An Instance-Based Approach to the Trace Reconstruction Problem

from arxiv, 7 pages, part of this paper was presented at the 58th Annual Conference on Information Sciences and Systems (CISS 2024), funding information added in updated document, an error in the presentation of the main results in the CISS 2024 version of the paper is fixed in the updated document

In the trace reconstruction problem, one observes the output of passing a binary string $s \in \{0,1\}^n$ through a deletion channel $T$ times and wishes to recover $s$ from the resulting $T$ "traces." Most of the literature has focused on characterizing the hardness of this problem in terms of the number of traces $T$ needed for perfect reconstruction either in the worst case or in the average case (over input sequences $s$). In this paper, we propose an alternative, instance-based approach to the problem. We define the "Levenshtein difficulty" of a problem instance $(s,T)$ as the probability that the resulting traces do not provide enough information for correct recovery with full certainty. One can then try to characterize, for a specific $s$, how $T$ needs to scale in order for the Levenshtein difficulty to go to zero, and seek reconstruction algorithms that match this scaling for each $s$. We derive a lower bound on the Levenshtein difficulty, and prove that $T$ needs to scale exponentially fast in $n$ for the Levenshtein difficulty to approach zero for a very broad class of strings. For a class of binary strings with alternating long runs, we design an algorithm whose probability of reconstruction error approaches zero whenever the Levenshtein difficulty approaches zero. For this class, we also prove that the error probability of this algorithm decays to zero at least as fast as the Levenshtein difficulty.

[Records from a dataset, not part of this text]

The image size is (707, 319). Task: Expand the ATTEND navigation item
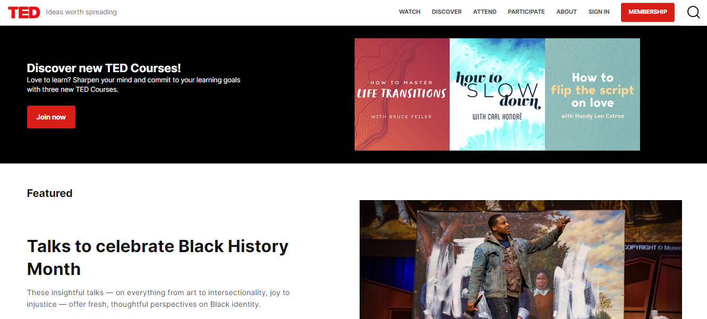coord(484,12)
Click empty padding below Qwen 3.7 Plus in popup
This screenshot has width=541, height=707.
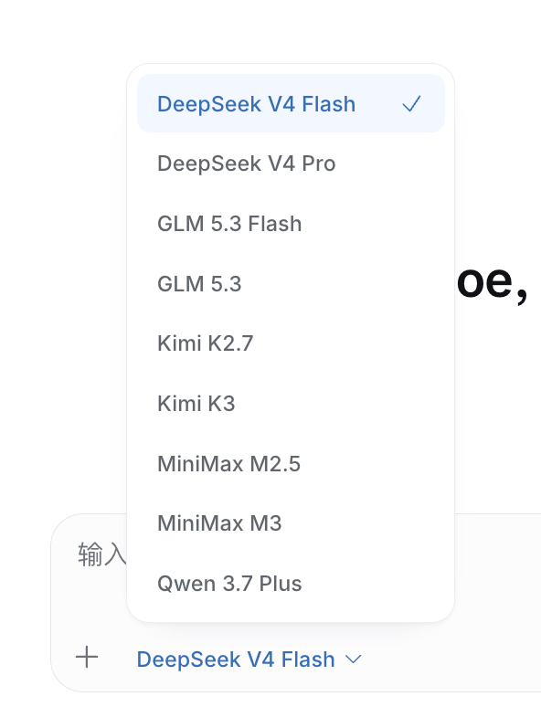[x=291, y=616]
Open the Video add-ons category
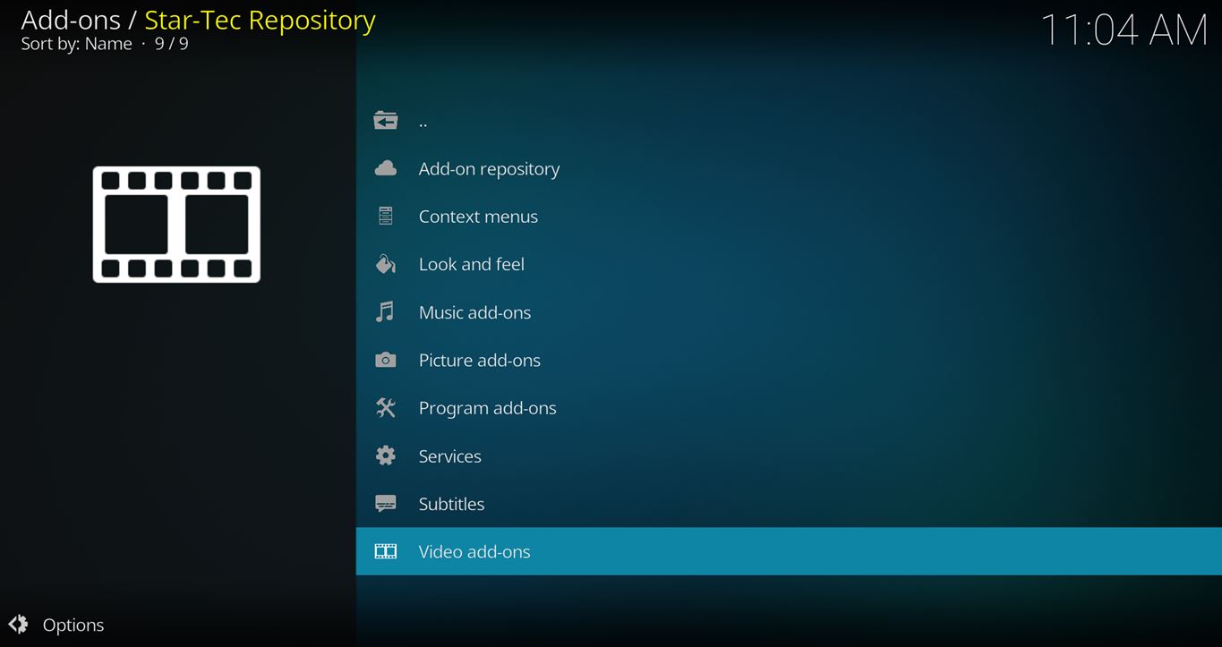Viewport: 1222px width, 647px height. (474, 551)
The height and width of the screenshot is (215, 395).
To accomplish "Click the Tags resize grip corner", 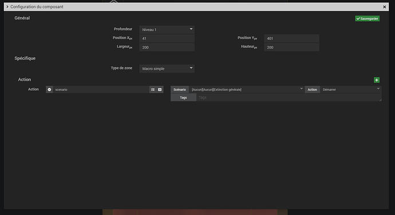I will pyautogui.click(x=380, y=100).
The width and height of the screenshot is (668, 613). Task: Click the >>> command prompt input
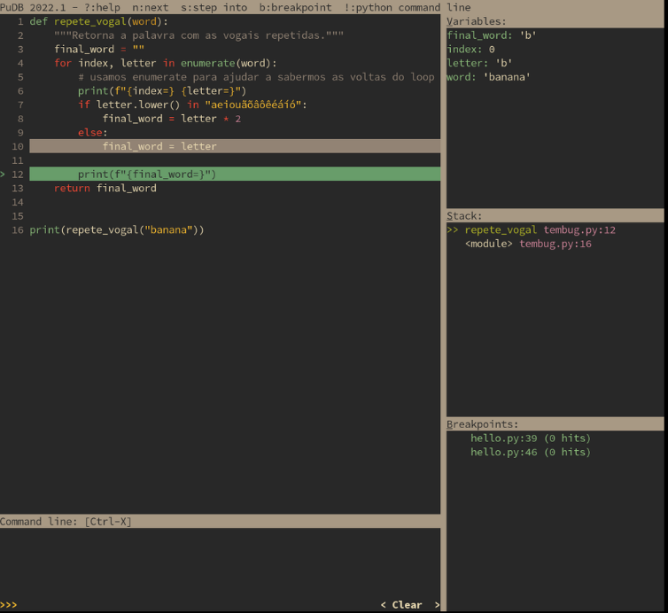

翻译：在迹重构问题中，研究者观察一个二进制字符串 $s \in \{0,1\}^n$ 通过删除信道 $T$ 次后产生的输出，并希望从所得的 $T$ 条"迹"中恢复原始字符串 $s$。现有文献主要关注于刻画该问题的困难程度，即实现完美重构所需迹的数量 $T$，通常针对最坏情况或平均情况（对输入序列 $s$ 取平均）进行分析。本文提出一种基于实例的替代性研究思路。我们将问题实例 $(s,T)$ 的"莱文斯坦难度"定义为：在给定 $T$ 条迹的情况下，无法以完全确定性正确恢复 $s$ 的概率。基于此定义，可针对特定字符串 $s$ 分析 $T$ 需要如何增长才能使莱文斯坦难度趋近于零，并寻求能匹配每个 $s$ 对应增长规律的的重构算法。我们推导了莱文斯坦难度的下界，并证明对于非常广泛的字符串类别，为使莱文斯坦难度趋近于零，$T$ 需要随 $n$ 呈指数级增长。针对具有交替长游程的二进制字符串类别，我们设计了一种算法，其重构错误概率在莱文斯坦难度趋近于零时也趋近于零。对于此类字符串，我们还证明该算法的错误概率衰减速度至少与莱文斯坦难度的衰减速度相当。